## ACTION ITEM
Copy the listing below verbatim, from the line containing "The width and height of the screenshot is (1200, 1200)." through the line containing "(430, 107).", including both of those lines.

[Records from a collection]
__________
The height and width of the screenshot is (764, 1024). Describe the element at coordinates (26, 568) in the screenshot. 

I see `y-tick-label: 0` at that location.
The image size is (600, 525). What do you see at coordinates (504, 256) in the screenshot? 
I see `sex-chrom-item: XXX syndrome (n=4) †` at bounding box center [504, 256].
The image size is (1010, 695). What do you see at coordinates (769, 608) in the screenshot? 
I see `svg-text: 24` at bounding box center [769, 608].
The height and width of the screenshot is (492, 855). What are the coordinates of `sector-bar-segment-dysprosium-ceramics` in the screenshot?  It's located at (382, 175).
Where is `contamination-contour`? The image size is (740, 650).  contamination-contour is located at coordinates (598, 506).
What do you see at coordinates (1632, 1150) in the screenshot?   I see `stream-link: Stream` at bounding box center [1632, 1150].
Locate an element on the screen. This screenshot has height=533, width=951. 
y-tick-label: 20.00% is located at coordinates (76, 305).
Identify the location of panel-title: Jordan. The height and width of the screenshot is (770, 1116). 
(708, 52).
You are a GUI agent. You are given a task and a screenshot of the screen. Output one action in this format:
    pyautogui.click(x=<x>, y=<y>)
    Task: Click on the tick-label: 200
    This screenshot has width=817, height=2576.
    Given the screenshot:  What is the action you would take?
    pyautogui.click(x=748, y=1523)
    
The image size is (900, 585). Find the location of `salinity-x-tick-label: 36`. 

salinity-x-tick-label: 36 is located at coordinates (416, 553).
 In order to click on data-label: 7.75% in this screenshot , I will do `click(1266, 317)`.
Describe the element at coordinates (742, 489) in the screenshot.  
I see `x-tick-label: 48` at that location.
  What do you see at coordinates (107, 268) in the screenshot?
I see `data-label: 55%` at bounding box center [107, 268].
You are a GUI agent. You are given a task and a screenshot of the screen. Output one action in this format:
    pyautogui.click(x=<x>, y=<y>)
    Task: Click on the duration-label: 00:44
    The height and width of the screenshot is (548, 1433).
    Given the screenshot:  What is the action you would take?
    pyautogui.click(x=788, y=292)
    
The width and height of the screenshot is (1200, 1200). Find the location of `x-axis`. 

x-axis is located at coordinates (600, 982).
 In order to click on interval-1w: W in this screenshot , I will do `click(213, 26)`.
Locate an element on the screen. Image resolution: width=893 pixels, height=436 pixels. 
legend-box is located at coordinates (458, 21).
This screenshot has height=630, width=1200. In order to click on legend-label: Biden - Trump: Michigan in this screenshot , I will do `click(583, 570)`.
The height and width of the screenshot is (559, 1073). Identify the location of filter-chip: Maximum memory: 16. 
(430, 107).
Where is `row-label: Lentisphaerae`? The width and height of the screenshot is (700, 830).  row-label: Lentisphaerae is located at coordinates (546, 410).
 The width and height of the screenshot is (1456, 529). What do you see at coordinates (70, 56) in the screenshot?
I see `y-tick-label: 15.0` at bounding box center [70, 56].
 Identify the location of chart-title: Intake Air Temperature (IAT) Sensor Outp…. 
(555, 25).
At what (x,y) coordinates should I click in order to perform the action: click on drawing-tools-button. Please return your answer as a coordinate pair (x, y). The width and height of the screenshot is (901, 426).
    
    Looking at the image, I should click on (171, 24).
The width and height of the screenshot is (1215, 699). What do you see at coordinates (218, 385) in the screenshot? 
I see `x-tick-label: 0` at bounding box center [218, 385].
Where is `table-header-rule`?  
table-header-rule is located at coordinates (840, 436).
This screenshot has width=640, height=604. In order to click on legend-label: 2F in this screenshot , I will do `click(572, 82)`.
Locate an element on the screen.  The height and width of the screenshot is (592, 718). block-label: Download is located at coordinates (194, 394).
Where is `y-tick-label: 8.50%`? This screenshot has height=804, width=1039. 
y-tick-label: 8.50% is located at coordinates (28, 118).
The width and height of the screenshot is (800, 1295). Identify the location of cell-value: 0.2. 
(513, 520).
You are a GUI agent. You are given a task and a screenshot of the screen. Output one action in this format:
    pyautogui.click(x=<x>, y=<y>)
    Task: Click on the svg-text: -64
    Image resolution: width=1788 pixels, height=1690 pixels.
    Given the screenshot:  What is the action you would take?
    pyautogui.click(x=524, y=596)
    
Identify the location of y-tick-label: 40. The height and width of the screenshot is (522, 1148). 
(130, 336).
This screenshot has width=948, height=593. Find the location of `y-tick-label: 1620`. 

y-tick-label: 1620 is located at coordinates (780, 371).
__________
## WORKED SOLUTION
The width and height of the screenshot is (1200, 1200). Find the location of `x-axis`. 

x-axis is located at coordinates (600, 982).
 In order to click on interval-1w: W in this screenshot , I will do `click(213, 26)`.
Locate an element on the screen. Image resolution: width=893 pixels, height=436 pixels. 
legend-box is located at coordinates (458, 21).
This screenshot has height=630, width=1200. In order to click on legend-label: Biden - Trump: Michigan in this screenshot , I will do `click(583, 570)`.
The height and width of the screenshot is (559, 1073). Identify the location of filter-chip: Maximum memory: 16. 
(430, 107).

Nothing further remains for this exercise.